--- Data to examine Enclosed Below ---
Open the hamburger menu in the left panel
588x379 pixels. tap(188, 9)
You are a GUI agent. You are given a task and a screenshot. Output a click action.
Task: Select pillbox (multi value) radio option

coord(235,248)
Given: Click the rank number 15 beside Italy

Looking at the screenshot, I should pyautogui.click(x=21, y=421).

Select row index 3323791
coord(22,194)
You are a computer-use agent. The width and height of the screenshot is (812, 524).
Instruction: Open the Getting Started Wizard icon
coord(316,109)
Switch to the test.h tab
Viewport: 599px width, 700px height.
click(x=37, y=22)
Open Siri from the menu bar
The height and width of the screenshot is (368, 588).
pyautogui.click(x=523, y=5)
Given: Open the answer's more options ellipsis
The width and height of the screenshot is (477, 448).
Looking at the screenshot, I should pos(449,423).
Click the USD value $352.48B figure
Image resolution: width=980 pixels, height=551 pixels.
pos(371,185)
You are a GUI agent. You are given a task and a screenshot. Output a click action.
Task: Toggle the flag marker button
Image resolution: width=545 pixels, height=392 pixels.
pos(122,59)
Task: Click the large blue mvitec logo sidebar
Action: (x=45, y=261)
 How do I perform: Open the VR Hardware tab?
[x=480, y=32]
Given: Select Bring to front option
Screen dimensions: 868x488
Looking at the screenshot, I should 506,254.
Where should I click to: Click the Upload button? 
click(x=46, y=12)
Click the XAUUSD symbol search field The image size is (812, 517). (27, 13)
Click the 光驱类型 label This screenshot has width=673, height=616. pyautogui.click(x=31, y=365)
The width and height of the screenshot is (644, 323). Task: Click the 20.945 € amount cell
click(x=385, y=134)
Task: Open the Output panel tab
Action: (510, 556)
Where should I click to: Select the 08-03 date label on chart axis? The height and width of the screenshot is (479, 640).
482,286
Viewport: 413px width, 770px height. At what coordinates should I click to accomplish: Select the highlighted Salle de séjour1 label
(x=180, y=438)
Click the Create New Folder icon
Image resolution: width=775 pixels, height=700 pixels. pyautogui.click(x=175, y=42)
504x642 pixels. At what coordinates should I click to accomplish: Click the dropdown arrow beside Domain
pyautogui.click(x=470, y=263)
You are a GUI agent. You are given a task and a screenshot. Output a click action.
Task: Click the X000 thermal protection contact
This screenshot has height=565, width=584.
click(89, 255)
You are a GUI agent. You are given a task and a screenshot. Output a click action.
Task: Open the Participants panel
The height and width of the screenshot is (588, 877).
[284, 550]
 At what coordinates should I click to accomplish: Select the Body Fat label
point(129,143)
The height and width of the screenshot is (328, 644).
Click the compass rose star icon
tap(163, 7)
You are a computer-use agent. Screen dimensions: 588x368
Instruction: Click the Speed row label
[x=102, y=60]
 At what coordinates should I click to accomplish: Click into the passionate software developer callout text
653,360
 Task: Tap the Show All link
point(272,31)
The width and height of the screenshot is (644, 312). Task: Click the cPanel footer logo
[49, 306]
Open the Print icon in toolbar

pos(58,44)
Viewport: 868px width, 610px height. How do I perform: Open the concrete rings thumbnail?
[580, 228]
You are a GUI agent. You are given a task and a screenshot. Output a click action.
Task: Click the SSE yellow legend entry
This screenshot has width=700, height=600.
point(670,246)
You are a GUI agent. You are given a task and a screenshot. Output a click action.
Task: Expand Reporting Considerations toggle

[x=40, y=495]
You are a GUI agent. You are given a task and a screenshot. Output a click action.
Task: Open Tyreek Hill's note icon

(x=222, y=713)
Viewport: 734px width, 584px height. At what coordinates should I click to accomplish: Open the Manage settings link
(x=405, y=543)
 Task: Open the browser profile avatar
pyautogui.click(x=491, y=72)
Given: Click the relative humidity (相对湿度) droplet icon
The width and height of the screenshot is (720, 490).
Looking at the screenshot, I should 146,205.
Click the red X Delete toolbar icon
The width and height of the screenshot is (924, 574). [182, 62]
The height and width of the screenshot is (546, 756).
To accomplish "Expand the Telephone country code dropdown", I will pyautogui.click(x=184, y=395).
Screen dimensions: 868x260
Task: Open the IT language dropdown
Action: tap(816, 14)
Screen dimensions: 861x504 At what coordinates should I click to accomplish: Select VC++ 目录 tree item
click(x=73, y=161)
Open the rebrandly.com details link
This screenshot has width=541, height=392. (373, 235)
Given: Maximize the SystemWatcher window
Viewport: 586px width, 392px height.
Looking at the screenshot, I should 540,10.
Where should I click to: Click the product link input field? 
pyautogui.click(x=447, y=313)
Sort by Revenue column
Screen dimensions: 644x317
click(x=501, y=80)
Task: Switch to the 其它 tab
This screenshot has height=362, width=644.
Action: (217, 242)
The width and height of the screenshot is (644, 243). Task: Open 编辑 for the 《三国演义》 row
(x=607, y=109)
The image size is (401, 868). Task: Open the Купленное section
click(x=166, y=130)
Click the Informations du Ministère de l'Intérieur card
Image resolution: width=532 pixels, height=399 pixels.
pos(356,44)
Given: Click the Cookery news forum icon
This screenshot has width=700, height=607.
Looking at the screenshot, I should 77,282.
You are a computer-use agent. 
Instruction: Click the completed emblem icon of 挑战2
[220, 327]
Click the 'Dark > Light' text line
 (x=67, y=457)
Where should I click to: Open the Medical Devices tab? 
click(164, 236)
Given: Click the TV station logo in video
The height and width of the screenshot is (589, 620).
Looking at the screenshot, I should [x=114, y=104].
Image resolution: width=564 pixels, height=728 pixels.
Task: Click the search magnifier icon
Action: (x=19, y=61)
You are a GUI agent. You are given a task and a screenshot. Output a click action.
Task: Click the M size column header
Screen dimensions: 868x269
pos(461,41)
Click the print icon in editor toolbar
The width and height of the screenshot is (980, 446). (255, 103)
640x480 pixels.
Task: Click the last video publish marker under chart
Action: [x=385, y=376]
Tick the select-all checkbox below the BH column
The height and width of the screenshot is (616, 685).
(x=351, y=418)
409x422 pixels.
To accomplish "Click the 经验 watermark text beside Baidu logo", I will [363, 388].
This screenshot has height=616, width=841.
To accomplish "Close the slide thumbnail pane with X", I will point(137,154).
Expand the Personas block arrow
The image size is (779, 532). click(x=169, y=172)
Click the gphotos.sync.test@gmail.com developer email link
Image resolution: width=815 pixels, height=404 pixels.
--- End of Enclosed Data to examine ---
= Aim of the exercise =
Where a line of the records includes "computer", copy it.

= Answer for this exercise =
You are a computer-use agent. The width and height of the screenshot is (812, 524).
You are a computer-use agent. Screen dimensions: 588x368
You are a computer-use agent. 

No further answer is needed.